Bilder einer verschwundenen Stadt: Amatrice
Ansicht von Amatrice mit der Torre Civica und dem Glockenturm von Sant’Emidio, Foto: Enrico Fontolan
Wie erzählt man die Geschichte einer verschwundenen Stadt? Diese Frage brachte ein italienisches Forscherteam auf die Idee, ihre Resultate dazu digital zu präsentieren. Die virtuelle Ausstellung „Fokus auf Amatrice“ macht die zerstörte Stadt wieder lebendig, indem sie ihre Monumente im digitalen Raum kontextualisiert. Gleichzeitig wirft das Ausstellungsprojekt einen kritischen Blick auf den Umgang mit Architektur und Kunst in seismisch aktiven Gebieten, und zwar vor und nach der Katastrophe. Francesco Gangemi, Rossana Torlontano und Valentina Valerio diskutieren am Beispiel Amatrices präventive Schutzverordnungen, Notfallhilfen, Erhaltungskonzepte und Rekonstruktionsmaßnahmen.
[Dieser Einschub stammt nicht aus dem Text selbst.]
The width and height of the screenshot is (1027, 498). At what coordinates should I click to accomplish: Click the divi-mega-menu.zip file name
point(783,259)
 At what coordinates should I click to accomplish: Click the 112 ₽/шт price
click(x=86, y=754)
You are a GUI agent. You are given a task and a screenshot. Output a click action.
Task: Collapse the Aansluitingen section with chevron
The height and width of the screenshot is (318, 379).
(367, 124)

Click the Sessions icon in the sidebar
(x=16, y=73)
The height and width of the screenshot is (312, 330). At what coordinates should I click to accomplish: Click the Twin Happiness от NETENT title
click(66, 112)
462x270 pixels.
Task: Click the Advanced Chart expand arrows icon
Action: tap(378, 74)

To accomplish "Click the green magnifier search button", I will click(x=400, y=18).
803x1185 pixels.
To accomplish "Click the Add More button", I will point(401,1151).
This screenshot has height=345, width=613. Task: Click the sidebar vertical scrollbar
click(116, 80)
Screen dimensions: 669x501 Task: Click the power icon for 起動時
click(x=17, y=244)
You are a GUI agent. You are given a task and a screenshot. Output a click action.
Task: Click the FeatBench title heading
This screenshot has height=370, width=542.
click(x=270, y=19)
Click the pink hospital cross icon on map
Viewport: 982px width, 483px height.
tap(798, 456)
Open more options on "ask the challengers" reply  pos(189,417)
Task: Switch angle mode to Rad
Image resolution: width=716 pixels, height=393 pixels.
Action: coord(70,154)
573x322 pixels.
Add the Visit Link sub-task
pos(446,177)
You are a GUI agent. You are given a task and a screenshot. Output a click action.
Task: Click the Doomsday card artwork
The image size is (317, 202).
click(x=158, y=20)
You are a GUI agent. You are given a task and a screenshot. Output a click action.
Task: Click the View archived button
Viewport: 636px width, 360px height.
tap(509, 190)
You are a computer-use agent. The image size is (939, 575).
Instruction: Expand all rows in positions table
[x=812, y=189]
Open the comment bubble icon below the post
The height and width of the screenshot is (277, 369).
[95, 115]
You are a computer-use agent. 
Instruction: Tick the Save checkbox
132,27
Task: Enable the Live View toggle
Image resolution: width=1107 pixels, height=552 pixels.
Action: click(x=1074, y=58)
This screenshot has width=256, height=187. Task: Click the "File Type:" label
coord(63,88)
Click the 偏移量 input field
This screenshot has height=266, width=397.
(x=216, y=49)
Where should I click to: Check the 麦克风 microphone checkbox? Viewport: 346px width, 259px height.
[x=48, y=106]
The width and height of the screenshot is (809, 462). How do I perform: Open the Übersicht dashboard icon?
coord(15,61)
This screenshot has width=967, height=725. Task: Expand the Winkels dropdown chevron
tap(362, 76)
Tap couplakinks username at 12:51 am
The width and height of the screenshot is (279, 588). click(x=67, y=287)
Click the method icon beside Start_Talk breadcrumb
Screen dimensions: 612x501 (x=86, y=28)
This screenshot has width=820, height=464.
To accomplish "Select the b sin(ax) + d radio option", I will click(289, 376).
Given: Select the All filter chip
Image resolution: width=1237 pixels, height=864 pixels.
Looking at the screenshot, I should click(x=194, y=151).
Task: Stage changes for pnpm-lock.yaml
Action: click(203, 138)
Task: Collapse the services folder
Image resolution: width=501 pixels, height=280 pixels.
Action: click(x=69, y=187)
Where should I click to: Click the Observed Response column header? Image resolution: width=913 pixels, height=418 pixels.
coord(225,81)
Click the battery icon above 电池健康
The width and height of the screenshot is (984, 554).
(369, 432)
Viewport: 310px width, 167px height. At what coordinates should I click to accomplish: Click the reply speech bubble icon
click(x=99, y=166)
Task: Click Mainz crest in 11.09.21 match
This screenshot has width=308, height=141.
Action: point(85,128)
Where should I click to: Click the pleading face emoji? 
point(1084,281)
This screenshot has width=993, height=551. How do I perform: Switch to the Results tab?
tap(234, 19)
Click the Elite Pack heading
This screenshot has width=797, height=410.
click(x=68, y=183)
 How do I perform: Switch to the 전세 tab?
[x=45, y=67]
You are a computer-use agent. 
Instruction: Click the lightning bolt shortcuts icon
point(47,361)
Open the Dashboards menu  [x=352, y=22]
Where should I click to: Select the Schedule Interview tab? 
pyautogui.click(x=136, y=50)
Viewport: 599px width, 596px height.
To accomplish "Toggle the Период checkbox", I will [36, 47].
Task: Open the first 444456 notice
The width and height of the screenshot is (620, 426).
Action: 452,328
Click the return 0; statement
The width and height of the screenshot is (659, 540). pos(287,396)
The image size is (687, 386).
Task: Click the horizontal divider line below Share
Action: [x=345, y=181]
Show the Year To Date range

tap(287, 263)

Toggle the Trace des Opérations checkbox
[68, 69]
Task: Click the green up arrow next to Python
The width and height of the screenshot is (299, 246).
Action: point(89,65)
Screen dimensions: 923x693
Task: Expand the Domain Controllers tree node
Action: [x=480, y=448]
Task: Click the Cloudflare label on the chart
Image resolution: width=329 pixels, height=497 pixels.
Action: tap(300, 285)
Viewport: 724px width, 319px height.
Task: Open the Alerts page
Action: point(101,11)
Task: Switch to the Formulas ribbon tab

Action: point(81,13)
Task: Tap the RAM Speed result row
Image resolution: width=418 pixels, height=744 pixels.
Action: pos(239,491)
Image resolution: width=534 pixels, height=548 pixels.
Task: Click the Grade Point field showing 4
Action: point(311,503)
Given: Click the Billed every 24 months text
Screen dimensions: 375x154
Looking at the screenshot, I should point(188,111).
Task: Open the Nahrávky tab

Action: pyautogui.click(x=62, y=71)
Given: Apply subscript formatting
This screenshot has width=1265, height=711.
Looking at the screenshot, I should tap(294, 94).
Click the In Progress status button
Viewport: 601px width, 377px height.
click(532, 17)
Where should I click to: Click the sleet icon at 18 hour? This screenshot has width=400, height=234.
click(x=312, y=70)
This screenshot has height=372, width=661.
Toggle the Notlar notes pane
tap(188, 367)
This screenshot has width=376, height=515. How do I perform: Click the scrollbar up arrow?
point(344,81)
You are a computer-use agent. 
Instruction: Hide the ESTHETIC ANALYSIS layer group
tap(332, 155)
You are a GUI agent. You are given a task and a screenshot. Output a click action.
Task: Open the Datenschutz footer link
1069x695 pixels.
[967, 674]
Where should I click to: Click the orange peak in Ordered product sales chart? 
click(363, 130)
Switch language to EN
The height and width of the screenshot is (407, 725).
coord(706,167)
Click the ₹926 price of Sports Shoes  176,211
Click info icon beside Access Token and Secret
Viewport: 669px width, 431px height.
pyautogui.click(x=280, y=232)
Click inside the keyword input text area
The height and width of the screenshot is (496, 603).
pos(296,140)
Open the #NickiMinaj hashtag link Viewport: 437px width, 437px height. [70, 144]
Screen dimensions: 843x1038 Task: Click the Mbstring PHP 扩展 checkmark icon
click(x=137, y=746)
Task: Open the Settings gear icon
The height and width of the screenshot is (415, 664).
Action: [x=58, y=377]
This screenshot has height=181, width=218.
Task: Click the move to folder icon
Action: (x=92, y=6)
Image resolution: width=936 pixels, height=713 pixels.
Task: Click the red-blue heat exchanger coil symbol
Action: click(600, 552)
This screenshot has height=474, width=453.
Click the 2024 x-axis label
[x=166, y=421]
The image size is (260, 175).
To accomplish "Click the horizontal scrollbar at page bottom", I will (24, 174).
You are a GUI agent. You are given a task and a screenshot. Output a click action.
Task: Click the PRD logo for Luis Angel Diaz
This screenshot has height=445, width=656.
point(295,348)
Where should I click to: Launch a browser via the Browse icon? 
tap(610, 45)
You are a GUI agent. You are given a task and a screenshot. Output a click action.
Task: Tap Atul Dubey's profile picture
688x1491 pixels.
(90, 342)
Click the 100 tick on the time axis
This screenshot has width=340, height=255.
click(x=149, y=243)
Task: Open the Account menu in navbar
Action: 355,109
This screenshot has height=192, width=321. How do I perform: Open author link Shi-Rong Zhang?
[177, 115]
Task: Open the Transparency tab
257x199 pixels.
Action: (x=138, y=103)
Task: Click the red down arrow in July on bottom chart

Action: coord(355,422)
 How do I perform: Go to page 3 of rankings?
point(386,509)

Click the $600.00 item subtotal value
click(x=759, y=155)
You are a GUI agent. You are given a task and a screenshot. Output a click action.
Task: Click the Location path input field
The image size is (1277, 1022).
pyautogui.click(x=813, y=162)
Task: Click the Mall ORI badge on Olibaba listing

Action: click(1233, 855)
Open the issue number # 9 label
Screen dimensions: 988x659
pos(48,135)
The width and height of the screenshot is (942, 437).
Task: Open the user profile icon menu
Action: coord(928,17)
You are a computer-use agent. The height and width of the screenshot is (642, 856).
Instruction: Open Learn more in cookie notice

Durch Fotografien aus verschiedenen Jahrzehnten gelingt es, die Geschichte von Amatrice aus unterschiedlichen Perspektiven zu reflektieren.
Die Rolle der Fotografie
Im Süden der Stadt befand sich ein großes Franziskanerkloster. Seine Architektur und Ausstattung waren ausführlich dokumentiert in Katalogen zu den Konsolidierungs- und Restaurationsarbeiten in den 1950er-Jahren. 10 Jahre später hält der Fotograf Max Hutzel jedoch den prekären Erhaltungszustand San Francescos in seinen Aufnahmen fest. Die verschiedenen Phasen des Zerfalls der Stadt und ihrer Denkmäler sind auch in regelmäßigen Kampagnen der Fotothek der Bibliotheca Hertziana ab den ersten Beben im August 2016 tagebuchartig aufgezeichnet. So lässt sich ein Riss in der Kirchenfassade in Fotografien der 1950er-Jahre erkennen – er trug verstärkt zum Einsturz der Kirche 2017 bei.
Nach der Katastrophe
Nach dem Erbeben von 2017 war die gesamte Stadt zerstört. Kunsthistorisch wertvolle Fragmente San Francescos wurden gesichert, katalogisiert und in Rom ausgestellt. Ausgewählte restliche Trümmer der Stadt wurden abtransportiert. Ein Großteil ist übergangsweise in Depots untergebracht. Trotzdem bleibt die Frage, welche Zukunft die Fragmente haben, bis heute offen. Fest steht nur: Den Ort, so wie er war, gibt es nicht mehr, er ist verschwunden. Einzig die Fotografie erinnert an die Existenz Amatrices.